A superficial artist clings to the whims of fashion; a genuine artist follows his heart. By staying true to and growing from his original inspirations, the bandleader, composer, arranger, trombonist and vocalist Pete McGuinness has produced a present day masterwork of large ensemble jazz. On Strength In Numbers, the second release from the Pete McGuinness Jazz Orchestra (fourth as a leader for Pete), the leader channels the swinging big bands and iconic modern arrangers that loom large in both the jazz tradition and in his personal pantheon, molding his influences into vibrant, highly personal musical statements. Reconvening a large ensemble that he has led since 2006, McGuinness (a 2008 Grammy finalist for his arrangement of Charlie Chapin's immortal "Smile") enlists a full contingent of top tier NYC players including saxophonist Dave Pietro, trumpeter Bill Mobley and pianist Mike Holober to bring to life original charts whose echoes of Basie, Ellington, Bob Brookmeyer and Gil Evans reinforce McGuinness' inventive spins on what continues to be a vital musical idiom.

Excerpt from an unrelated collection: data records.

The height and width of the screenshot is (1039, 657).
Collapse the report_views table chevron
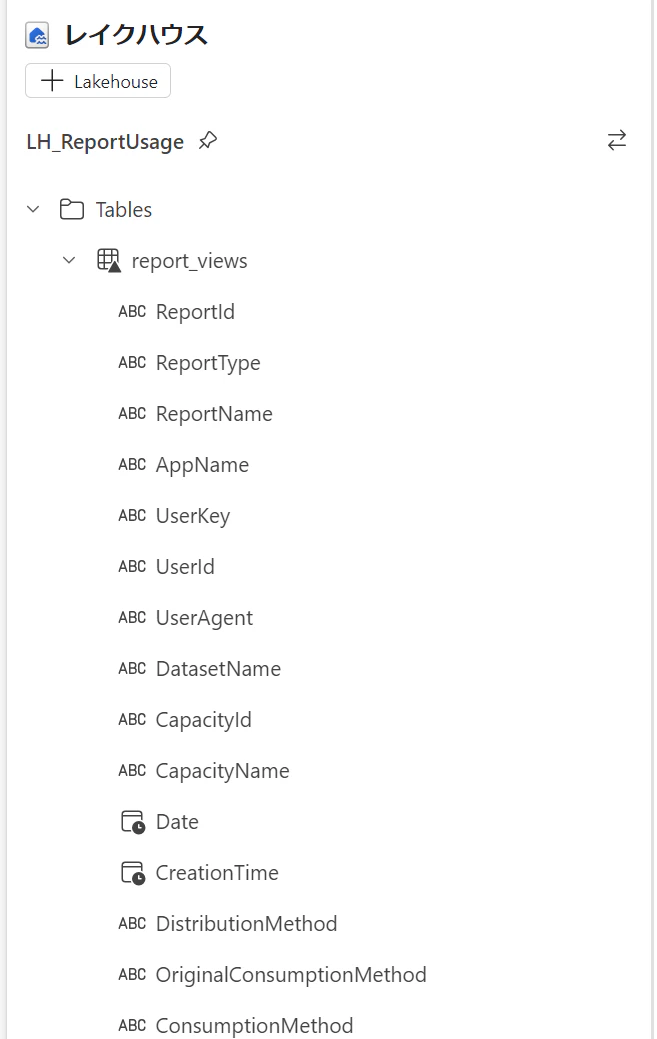pos(69,260)
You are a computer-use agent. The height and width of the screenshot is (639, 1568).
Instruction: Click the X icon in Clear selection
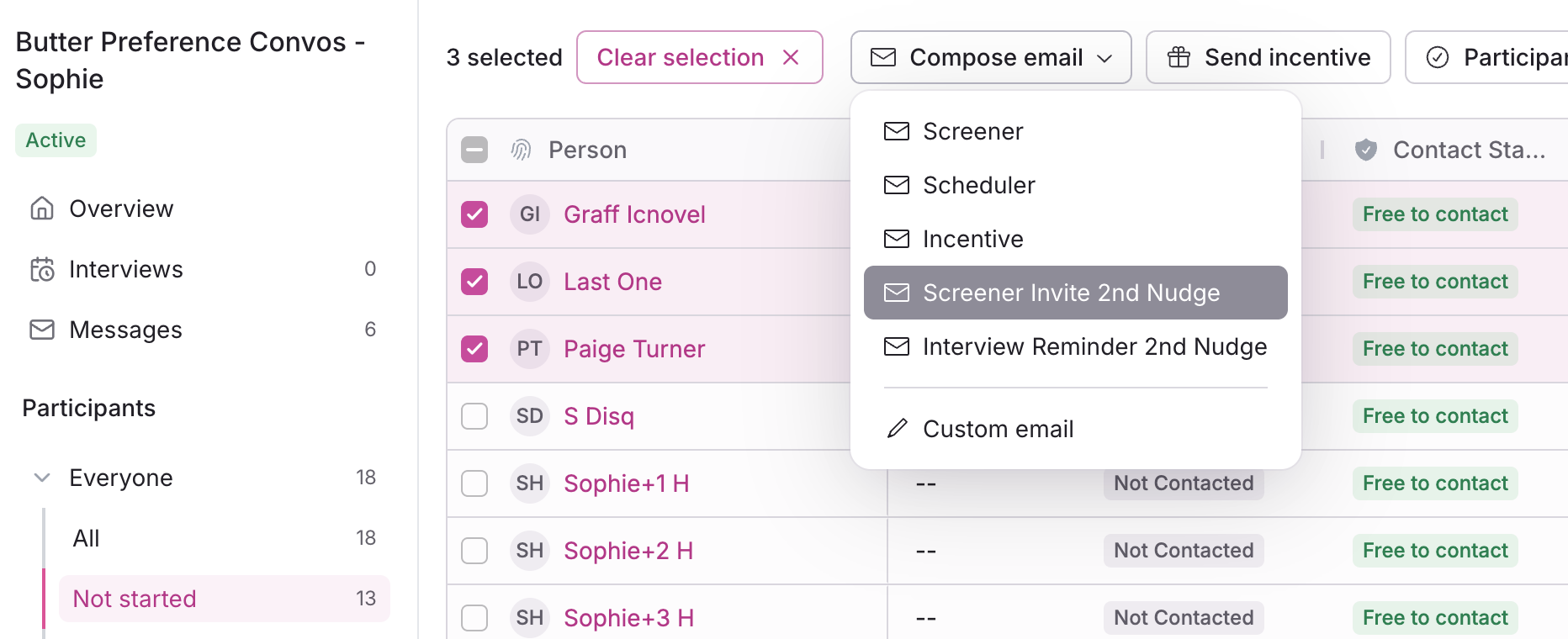pos(791,57)
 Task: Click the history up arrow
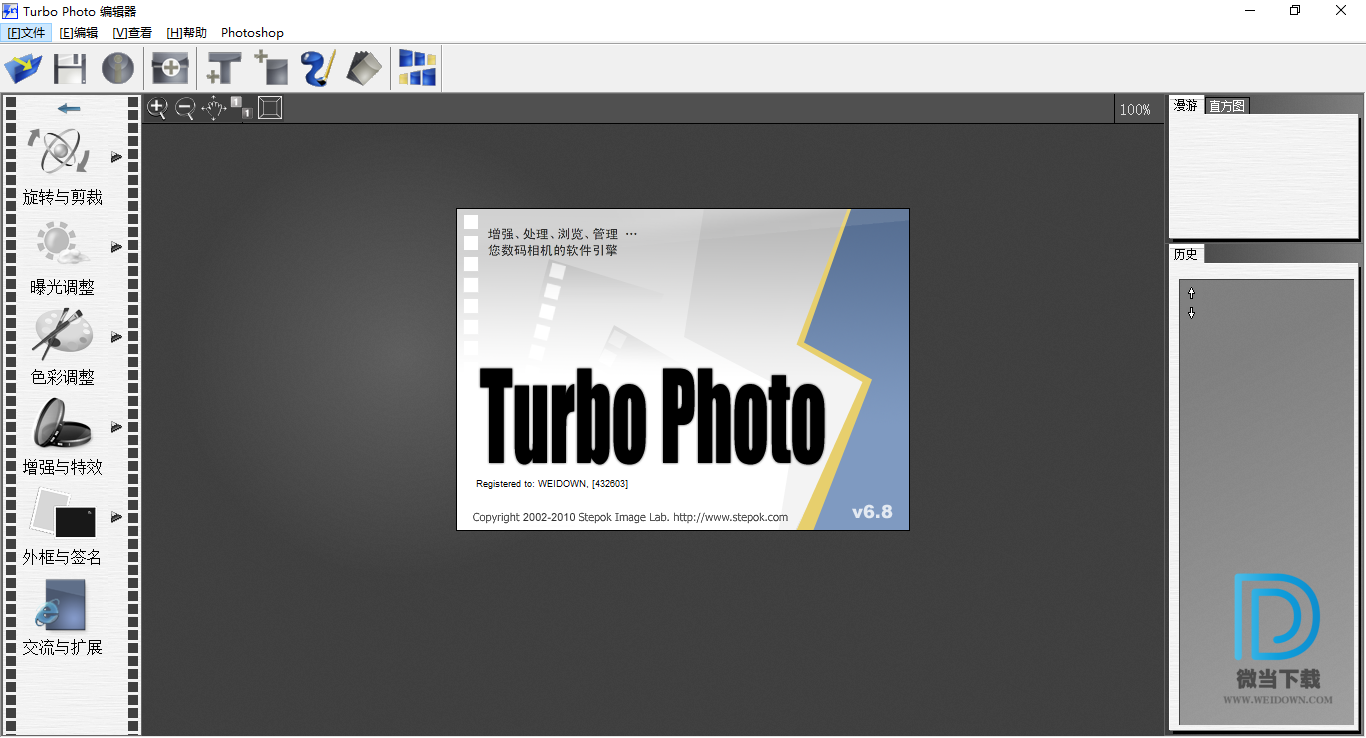1191,293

"I think of Strength In Numbers as both a next step as well as a return to my roots, " McGuinness says. "I'm a melodist who grew up loving the great post-swing era big bands onward. With a great band of highly experienced and seasoned NYC jazz players, I can now straddle the old and the new, keeping one foot in what I've always loved of genre and one foot striding forward. As long as a composer can write from their own experience, draw confidence from their past while looking forward, and never get so caught up in new effects as to have an agenda, then work that is truly honest-sounding, engaging, and personal can come through. That's at least what I strive for."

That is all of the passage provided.